- [SUPPLIED DATA]
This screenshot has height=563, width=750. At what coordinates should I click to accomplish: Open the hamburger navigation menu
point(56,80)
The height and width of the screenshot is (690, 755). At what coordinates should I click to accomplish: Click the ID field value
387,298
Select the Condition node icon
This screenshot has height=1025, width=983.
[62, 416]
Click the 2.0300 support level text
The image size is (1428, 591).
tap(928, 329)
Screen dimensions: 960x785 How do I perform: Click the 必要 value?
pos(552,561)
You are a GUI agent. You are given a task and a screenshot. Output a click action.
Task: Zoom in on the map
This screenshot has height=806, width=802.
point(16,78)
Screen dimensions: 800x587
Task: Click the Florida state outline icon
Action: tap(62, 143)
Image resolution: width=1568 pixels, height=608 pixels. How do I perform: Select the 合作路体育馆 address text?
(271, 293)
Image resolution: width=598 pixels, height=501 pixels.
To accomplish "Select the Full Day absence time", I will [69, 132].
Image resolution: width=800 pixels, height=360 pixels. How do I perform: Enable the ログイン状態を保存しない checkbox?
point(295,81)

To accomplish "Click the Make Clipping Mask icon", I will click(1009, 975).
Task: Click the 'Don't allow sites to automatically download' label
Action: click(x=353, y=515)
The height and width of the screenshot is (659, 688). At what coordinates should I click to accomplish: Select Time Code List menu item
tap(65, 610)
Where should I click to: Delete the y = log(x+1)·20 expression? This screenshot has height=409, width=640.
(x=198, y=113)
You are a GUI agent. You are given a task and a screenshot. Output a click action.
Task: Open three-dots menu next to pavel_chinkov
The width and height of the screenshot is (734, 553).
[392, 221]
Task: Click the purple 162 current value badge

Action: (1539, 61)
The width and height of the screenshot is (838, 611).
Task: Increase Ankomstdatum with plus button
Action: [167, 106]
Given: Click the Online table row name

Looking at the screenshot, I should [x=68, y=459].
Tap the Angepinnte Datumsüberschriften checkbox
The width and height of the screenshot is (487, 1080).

- [WORK TO COMPLETE] From the line containing "Task: Open three-dots" through the last line of the records above, reproduce every line exactly.

- [EXPECTED OUTPUT]
Task: Open three-dots menu next to pavel_chinkov
The width and height of the screenshot is (734, 553).
[392, 221]
Task: Click the purple 162 current value badge

Action: (1539, 61)
The width and height of the screenshot is (838, 611).
Task: Increase Ankomstdatum with plus button
Action: [167, 106]
Given: Click the Online table row name

Looking at the screenshot, I should [x=68, y=459].
Tap the Angepinnte Datumsüberschriften checkbox
The width and height of the screenshot is (487, 1080).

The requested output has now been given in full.